A 10-acre tract kept popping up last
Thursday night, first in a discussion about the town board’s agenda for Jan. 15
and then during the review of the plans for the Corporate Chaplains of
America’s future office building.
Planning board chairman Bob Hill
wondered if it was the same pond “acquired under questionable circumstances”
and someone else said former commissioners Richard Finke and Mack Turner had
named it J.L. Warren Park for the late J.L. Warren, who was an officer at CCB
bank, now SunTrust, for many years as well as being very active with Boy Scouts
and other community activities.
It was apparently given that name
officially because it used to appear on the list of town parks, but it was
never developed, never even accessible except through some shrubby woods.
The developer for the Cimarron
subdivision gave the land and pond to the town.
It was called Ruth Snyder’s pond for
years because she owned it along with the wooded area around it.
The five acres of land lies around the
pond with a leg that extends to the N.C. 98 bypass. The five-acre pond is
shaped like a pudgy L with the short leg toward the bypass (north).
Town Manager Mark Williams said there
were fears the earthen dam on the west side of the pond would break during
Hurricane Fran in 1996.
The agenda item asks the commissioners
to authorize the sale and upset bid for the park land. That is a method of
disposing of a public asset, Williams said.
“I didn’t realize we had decided we
were going to do this,” Commissioner Margaret Stinnett said.
“Didn’t we decide we were going to do
this?” Mayor Vivian Jones asked, and Commissioner Frank Drake shook his head
and said he was not disputing the decision. “I just don’t remember.”

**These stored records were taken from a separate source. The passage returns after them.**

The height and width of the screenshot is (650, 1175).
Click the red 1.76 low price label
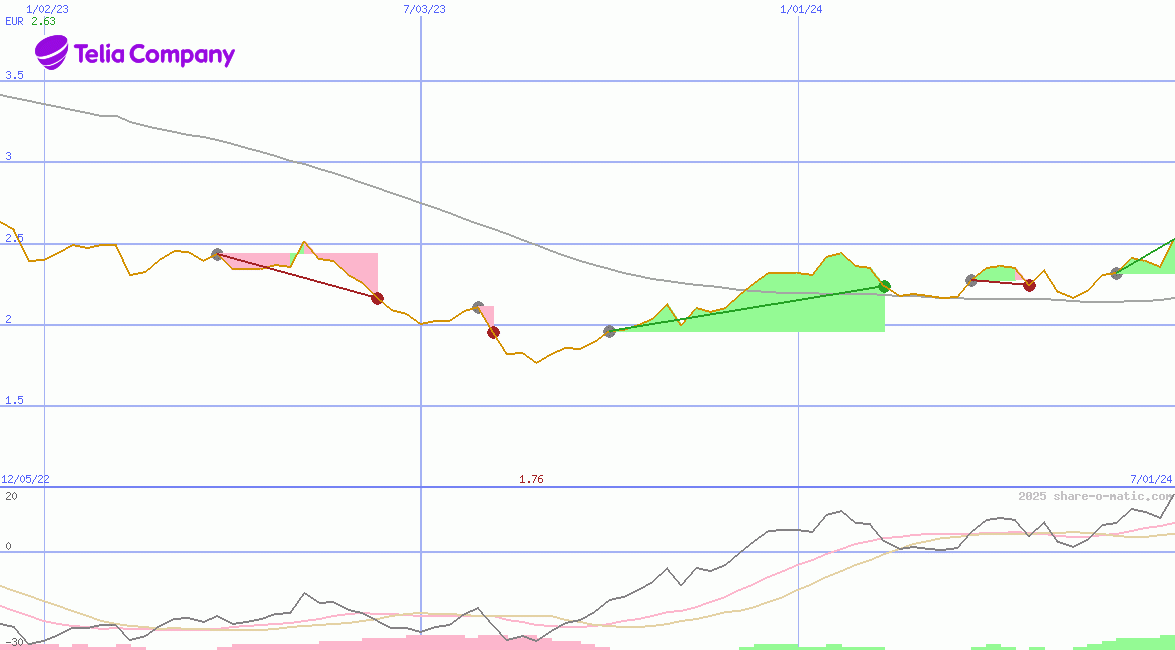click(x=531, y=480)
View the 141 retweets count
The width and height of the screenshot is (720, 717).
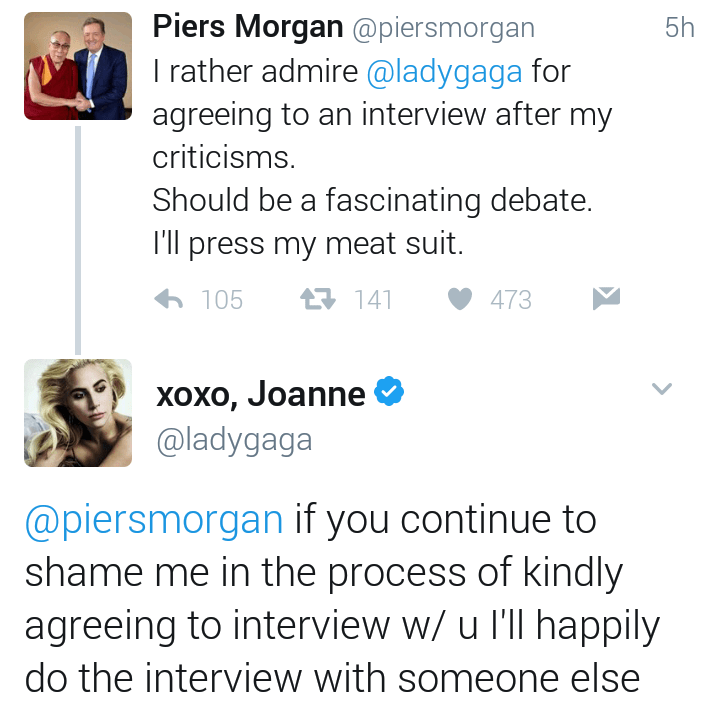pyautogui.click(x=373, y=300)
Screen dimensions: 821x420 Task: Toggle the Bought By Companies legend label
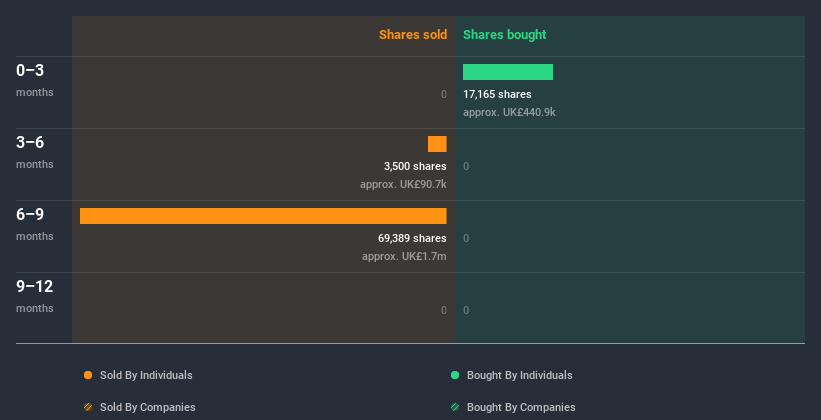point(521,407)
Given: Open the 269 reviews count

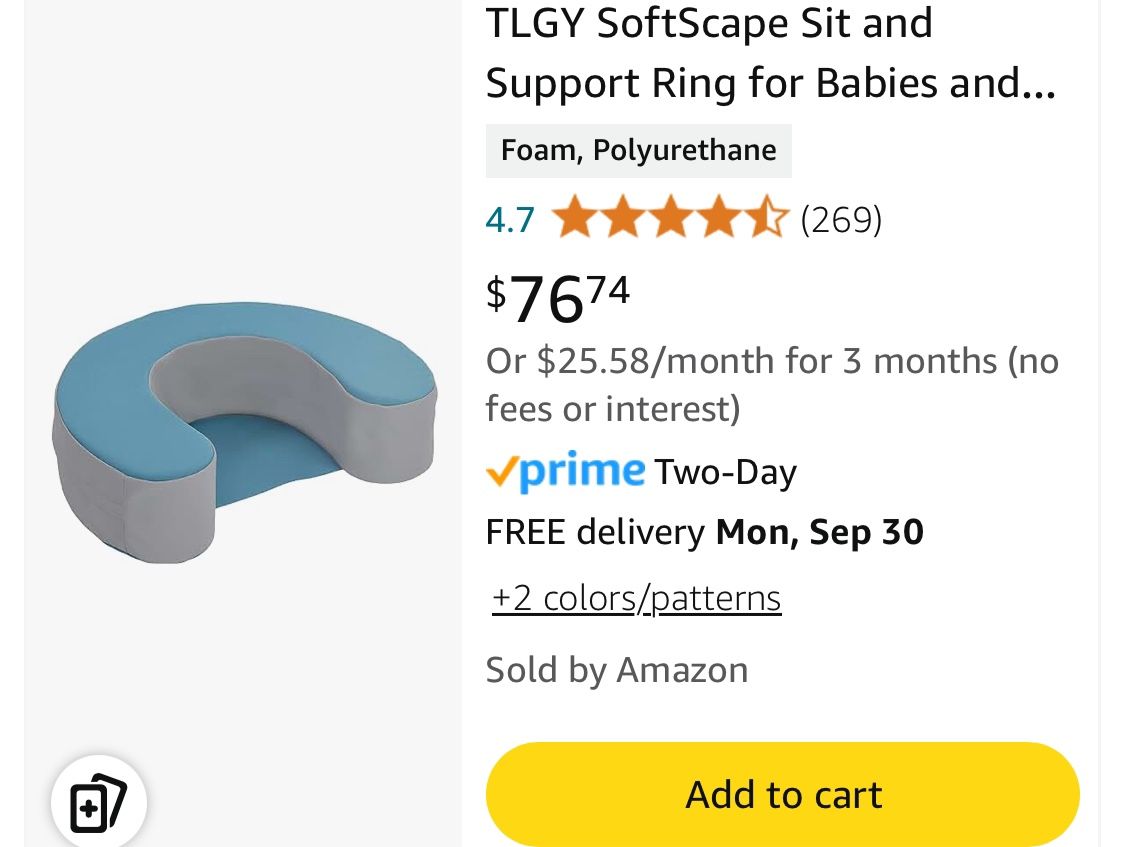Looking at the screenshot, I should 841,219.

The board met in closed session with
town attorney Eric Vernon at the close of the July board meeting to discuss the
possible sale.
The Corporate Chaplains of America
want to purchase the 10 acres behind their planned headquarters building. The
additional land would give the group the ability to build a second building: in
order to do so, they must have sufficient land to keep the impervious surface
area under 24 percent.
The land and pond would also provide a
park-like setting for the building.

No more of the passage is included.